Pension scheme assets in OECD countries recover to pre-crisis levels

Pension fund assets in most OECD countries continued to show strong growth throughout 2010, returning almost to pre-financial crisis levels, according to a new report from The Organisation for Economic Co-Operation and Development.

The Pension Markets in Focus study shows that assets had mostly returned to pre-2007 levels in local currency terms by the end of 2010, and had overtaken 2007 levels in US dollar terms.

Both economic and financial indicators showed signs of further recovery. However, the outlook for future economic growth in developed economies remains uncertain and sluggish, the report said.

It also points to six countries who are still to recover completely from 2008 losses: Belgium (with assets at the end of 2010 10% below the December 2007 level), Ireland (13%), Japan (8%), Portugal (12%), Spain (3%) and the United States (3%).


Key findings from the report

>> Average pension fund performance improves
Pension funds experienced on average a positive net return on investment of 2.7% in real terms (4.3% in nominal terms) in 2010. The best performing pension funds amongst OECD countries were in New Zealand (10.3%), Chile (10%), Finland (8.9%), Canada (8.5%) and Poland (7.7%). On the other hand, in countries like Portugal and Greece, pension funds experienced, on average, a negative rate of investment returns (respectively, -8.1% and -7.4%). Until December 2010, pension funds in OECD countries had recovered USD 3.0 trillion from the USD 3.4 trillion in market value that they lost in 2008.

>> Asset levels climb in most countries
Pension fund assets in most OECD countries (in local currency terms) have climbed back above the level managed at the end of 2007. Some countries however have not recovered completely from the 2008 losses. This was the case for Belgium (assets at the end of 2010 were 10% below the December 2007 level), Ireland (13%), Japan (8%), Portugal (12%), Spain (3%) and the United States (3%).

>> Bonds are dominant assets
In most of the OECD countries for which we received data, bonds - not equity - remain by far the dominant asset class, accounting for 50% of total assets on average, suggesting an overall conservative stance. Countries like the United States, Australia, Finland and Chile showed significant portfolio allocations to equities, in the range of 40% to 50%. In Austria, Finland, Poland and the Netherlands, the weight of equities in portfolios increased substantially from 2009 to 2010 (in the range 6 to 7 percentage points), while bond allocation fell by a similar amount.

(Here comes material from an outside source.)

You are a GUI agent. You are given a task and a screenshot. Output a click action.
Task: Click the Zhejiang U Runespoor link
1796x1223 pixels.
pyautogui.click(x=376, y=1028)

>> Asset-to-GDP ratios increase
The OECD weighted average asset-to-GDP ratio for pension funds increased from 68.0% of GDP in 2009 to 71.6% of GDP in 2010. The United States saw an increase of 5 percentage points in the value of its asset-to-GDP ratio in 2010, equivalent to a gain of USD 1 trillion in assets, from USD 9.6 trillion to USD 10.6 trillion.

>> Public pension reserve funds grow
Public pension reserve funds (PPRFs) continued their steady growth throughout 2010. By the end of the year, the total amount of PPRF assets within OECD countries was equivalent to USD 4.8 trillion, compared to USD 4.6 trillion in 2009. The average growth rate compared to 2009 was 5.0% and the average asset-to-GDP ratio in 2010 was 19.6%.

>> Public pension reserve funds still perform well but at slower pace
Although most PPRFs performed positively in 2010, investment returns were lower than in 2009. PPRFs in countries who submitted data continued to regain the ground lost during the 2008 financial crisis, with positive investment returns over the 2008-2010 period reaching 2.6 in real terms (4.4% in nominal terms) on average. The funds with conservative investment portfolios are still ahead in terms of performance for that period.